De regels inzake absolute competentie zijn van dwingend recht. Partijen hebben rechtens niet de mogelijkheid gekregen om van die regels af te wijken. Ten aanzien van de onderhavige vorderingen ter zake verdeling is dan ook de rechtbank bevoegd. Dit betekent dat de incidentele vordering moet worden afgewezen, omdat de kamer voor kantonzaken niet bevoegd is.
2.4.
[gedaagde in conventie in hoofdzaak, eiser in reconventie in hoofdzaak, eiser in incident] heeft als in het ongelijk gesteld te gelden en wordt daarom in de proceskosten van dit incident veroordeeld.
in de hoofdzaak in conventie en in reconventie
2.5.
De zaak zal, zoals reeds in het roljournaal is vermeld, worden verwezen naar de rol van
2 december 2020voor conclusie van antwoord in reconventie.

**Bronmateriaal**
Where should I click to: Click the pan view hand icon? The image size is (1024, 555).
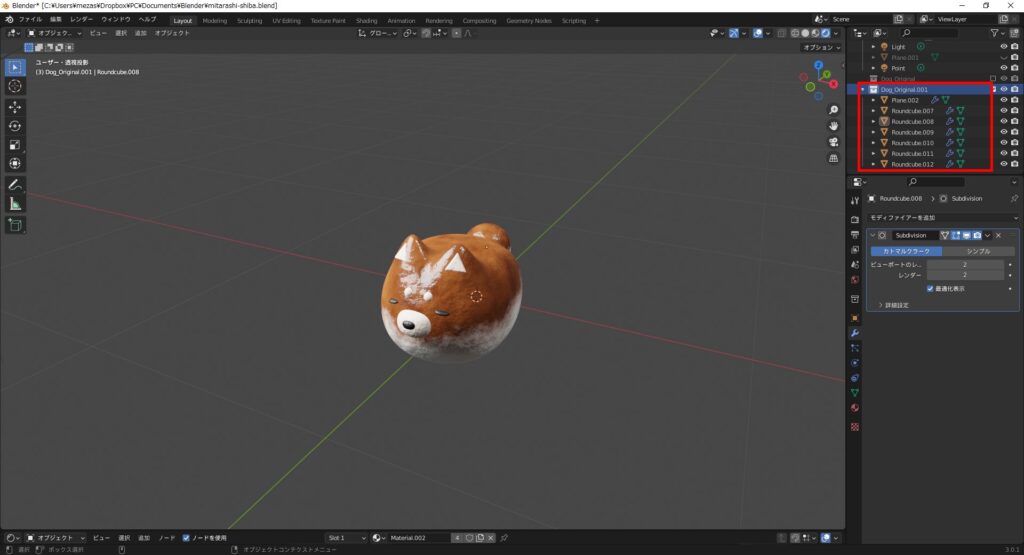tap(833, 125)
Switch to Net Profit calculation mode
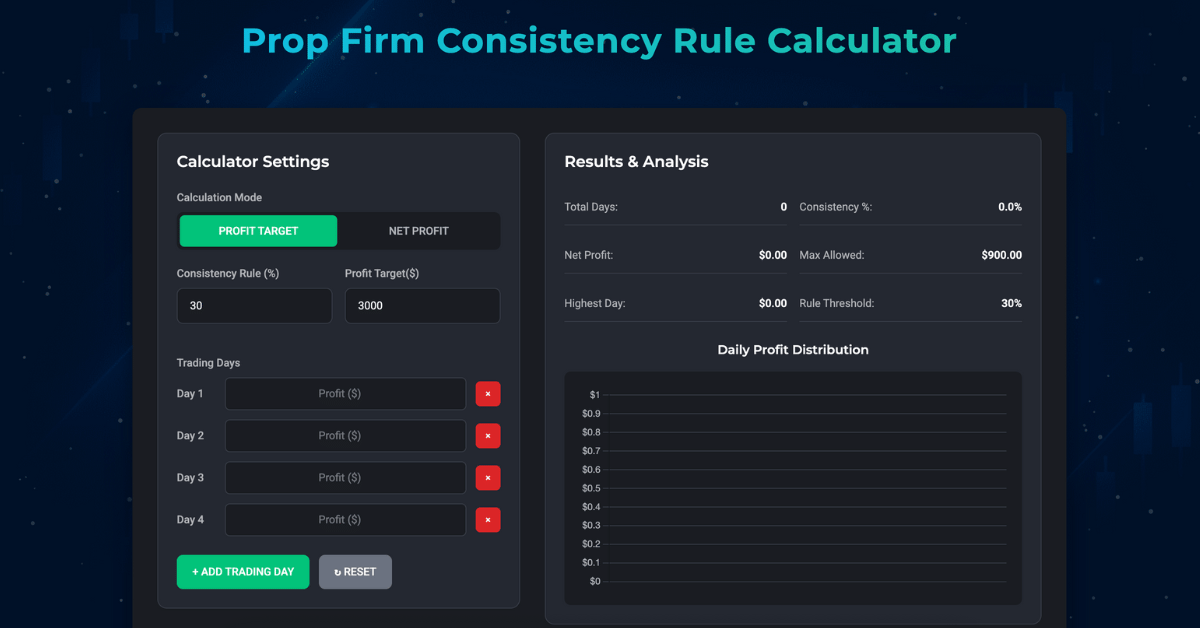Viewport: 1200px width, 628px height. point(420,230)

**Opdracht 1**
Schrijf uit de brontekst het deel over dat opent met de woorden met "De regels inzake" en sluit met "antwoord in reconventie.".
**Opdracht 2**
Hoe luidt de zin "Partijen hebben rechtens niet de mogelijkheid gekregen om van die regels af te wijken." uit de brontekst in het Engels?

**Volledig antwoord 1**
De regels inzake absolute competentie zijn van dwingend recht. Partijen hebben rechtens niet de mogelijkheid gekregen om van die regels af te wijken. Ten aanzien van de onderhavige vorderingen ter zake verdeling is dan ook de rechtbank bevoegd. Dit betekent dat de incidentele vordering moet worden afgewezen, omdat de kamer voor kantonzaken niet bevoegd is.
2.4.
[gedaagde in conventie in hoofdzaak, eiser in reconventie in hoofdzaak, eiser in incident] heeft als in het ongelijk gesteld te gelden en wordt daarom in de proceskosten van dit incident veroordeeld.
in de hoofdzaak in conventie en in reconventie
2.5.
De zaak zal, zoals reeds in het roljournaal is vermeld, worden verwezen naar de rol van
2 december 2020voor conclusie van antwoord in reconventie.

**Volledig antwoord 2**
The parties have not been given the legal possibility to deviate from those rules.